The UK Government's initiative to prescribe a security standard to any organization accessing the Government Connect Secure Extranet is a move designed to keep government organisations one step ahead of the inexorable increase in security threats. There have been too many high profile data thefts and losses by Government organizations, highlighting both the risk to, and the importance of, ICT Security and the governance of citizens' data.

The result is the Government Connect Secure Extranet (GCSx). HM Government has mandated the way in which public authorities and government departments can securely transfer data between each other.
So, for example, how does a local authority needing Housing Benefits data access the Department for Works and Pensions (DWP) database? Via the GCSx of course!

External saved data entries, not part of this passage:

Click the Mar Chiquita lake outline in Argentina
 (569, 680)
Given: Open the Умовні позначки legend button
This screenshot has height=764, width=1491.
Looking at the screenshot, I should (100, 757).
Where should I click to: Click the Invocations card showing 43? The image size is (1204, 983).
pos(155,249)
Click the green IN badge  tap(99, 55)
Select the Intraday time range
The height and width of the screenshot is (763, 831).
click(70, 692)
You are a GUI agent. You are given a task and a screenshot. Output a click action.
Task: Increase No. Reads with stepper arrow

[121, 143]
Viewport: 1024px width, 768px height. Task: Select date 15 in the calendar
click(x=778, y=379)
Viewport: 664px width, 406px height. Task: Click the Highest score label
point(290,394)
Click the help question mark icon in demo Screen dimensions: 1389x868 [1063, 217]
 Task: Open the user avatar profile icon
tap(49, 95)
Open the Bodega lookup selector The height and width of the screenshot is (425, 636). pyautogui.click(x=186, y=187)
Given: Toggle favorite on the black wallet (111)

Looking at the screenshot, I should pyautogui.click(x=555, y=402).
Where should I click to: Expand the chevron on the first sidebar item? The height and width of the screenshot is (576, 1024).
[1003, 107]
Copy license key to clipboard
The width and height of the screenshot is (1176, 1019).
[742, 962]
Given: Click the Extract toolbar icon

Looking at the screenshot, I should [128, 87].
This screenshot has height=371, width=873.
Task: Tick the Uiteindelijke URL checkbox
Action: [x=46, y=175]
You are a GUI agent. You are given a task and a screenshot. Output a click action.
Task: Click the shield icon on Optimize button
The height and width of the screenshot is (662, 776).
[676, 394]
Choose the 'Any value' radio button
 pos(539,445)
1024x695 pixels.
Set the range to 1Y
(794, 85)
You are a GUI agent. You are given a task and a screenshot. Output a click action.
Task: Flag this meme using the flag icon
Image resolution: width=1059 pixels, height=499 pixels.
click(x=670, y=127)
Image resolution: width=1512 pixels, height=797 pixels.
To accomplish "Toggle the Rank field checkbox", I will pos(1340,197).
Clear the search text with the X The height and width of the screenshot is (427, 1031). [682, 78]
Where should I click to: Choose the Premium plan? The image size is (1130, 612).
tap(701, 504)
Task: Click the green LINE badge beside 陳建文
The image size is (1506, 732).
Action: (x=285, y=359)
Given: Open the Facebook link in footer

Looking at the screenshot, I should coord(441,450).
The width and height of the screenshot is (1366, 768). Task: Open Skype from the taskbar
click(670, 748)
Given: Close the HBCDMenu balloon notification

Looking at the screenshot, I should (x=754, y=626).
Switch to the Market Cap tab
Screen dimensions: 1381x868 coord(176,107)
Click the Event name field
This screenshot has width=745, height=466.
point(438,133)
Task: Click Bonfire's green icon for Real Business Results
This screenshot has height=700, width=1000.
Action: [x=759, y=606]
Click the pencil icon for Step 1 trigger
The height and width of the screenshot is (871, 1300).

Similarly, Job Centre Plus communications with local authorities will only accept communications via the GCSx, and likewise, communications with the Police and the NHS will only be provided through this connection.

The concept is a "community of trust" and the GCSx is one of a number of secure Government extranets, including GSx, GSi and GCJx. See our Glossary of Terms at the end for details of these other networks.
So how does a district council access the GCSx? Via a secure connection, the security of which is governed by the Code of Connection, or 'CoCo'.

The GCSx CoCo
In England and Wales it is referred to as the GCSX Code of Connection (CoCo). In Scotland it is referred to as the GSX Code of Connection (CoCo).
Through GCSx, local authorities can connect to the Government Secure Extranet (GSX) and Intranet(GSI), the National Health Service (NHS), Criminal Justice Extranet (CJX), and the Police National Network (PNN).
The Code of Connection takes into consideration how best to protect the "community of trust" taking into account all potential threats, including:
Attack from the GCSx itself
Attack from the Internet
Mobile data theft and loss
Attack from the internal user
Code of Connection (CoCo) for the Government Secure Intranet (GSI) and GCSx, Memorandum Number 22. According to CESG Infosec Memorandum Number 22, protective monitoring has traditionally been the most underrated and least effectively used security measure.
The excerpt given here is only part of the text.